═══ Source data ═══
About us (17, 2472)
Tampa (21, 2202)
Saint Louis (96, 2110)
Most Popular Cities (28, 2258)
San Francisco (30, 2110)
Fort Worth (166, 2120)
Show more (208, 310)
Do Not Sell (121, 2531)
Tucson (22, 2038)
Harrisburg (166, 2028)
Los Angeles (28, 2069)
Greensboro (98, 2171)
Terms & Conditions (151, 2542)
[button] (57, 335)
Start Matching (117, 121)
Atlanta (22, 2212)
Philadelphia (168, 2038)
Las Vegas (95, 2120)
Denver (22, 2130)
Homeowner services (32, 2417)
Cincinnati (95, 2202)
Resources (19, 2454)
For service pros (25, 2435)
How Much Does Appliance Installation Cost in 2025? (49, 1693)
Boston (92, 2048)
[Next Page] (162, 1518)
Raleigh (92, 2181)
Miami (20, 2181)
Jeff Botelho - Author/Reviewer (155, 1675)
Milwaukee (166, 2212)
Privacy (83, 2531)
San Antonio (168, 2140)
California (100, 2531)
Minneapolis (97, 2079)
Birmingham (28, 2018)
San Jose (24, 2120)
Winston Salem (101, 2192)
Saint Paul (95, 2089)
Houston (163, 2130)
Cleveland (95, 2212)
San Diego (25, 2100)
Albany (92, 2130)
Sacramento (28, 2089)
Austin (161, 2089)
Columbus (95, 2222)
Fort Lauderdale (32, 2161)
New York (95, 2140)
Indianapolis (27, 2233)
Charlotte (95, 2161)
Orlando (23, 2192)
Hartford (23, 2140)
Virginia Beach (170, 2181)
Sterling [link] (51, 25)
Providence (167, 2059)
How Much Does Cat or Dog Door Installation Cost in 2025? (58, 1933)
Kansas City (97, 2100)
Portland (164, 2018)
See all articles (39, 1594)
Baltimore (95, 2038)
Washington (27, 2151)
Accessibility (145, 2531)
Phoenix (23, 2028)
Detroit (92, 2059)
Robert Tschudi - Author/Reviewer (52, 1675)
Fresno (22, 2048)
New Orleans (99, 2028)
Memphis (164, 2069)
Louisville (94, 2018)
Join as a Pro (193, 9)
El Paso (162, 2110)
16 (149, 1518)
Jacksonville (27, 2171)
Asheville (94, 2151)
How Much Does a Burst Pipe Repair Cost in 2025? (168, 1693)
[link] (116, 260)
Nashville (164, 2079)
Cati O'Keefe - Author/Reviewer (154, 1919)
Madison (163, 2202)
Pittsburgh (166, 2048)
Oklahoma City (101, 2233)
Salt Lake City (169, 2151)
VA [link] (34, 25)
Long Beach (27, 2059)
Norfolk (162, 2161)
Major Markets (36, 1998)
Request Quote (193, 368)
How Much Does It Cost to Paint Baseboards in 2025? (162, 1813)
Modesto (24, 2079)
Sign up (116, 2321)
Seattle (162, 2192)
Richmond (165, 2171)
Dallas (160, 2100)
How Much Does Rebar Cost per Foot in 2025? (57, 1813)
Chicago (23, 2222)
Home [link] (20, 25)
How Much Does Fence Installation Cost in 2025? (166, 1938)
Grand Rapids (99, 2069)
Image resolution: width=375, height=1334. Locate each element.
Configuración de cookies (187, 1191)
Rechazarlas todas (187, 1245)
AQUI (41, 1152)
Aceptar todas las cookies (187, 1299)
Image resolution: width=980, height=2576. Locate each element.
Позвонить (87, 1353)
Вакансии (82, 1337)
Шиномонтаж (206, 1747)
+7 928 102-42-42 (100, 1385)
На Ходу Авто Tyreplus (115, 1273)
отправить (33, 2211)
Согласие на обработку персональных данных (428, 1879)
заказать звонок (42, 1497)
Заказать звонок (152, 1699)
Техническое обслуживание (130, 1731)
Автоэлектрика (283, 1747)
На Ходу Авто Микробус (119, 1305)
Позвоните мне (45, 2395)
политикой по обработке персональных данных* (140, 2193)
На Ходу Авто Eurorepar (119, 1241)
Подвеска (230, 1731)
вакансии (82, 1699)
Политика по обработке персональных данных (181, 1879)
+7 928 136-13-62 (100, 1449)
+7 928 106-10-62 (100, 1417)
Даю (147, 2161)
═══
Copy each line above that has the word "Cost".

How Much Does Appliance Installation Cost in 2025? (49, 1693)
How Much Does Cat or Dog Door Installation Cost in 2025? (58, 1933)
How Much Does a Burst Pipe Repair Cost in 2025? (168, 1693)
How Much Does It Cost to Paint Baseboards in 2025? (162, 1813)
How Much Does Rebar Cost per Foot in 2025? (57, 1813)
How Much Does Fence Installation Cost in 2025? (166, 1938)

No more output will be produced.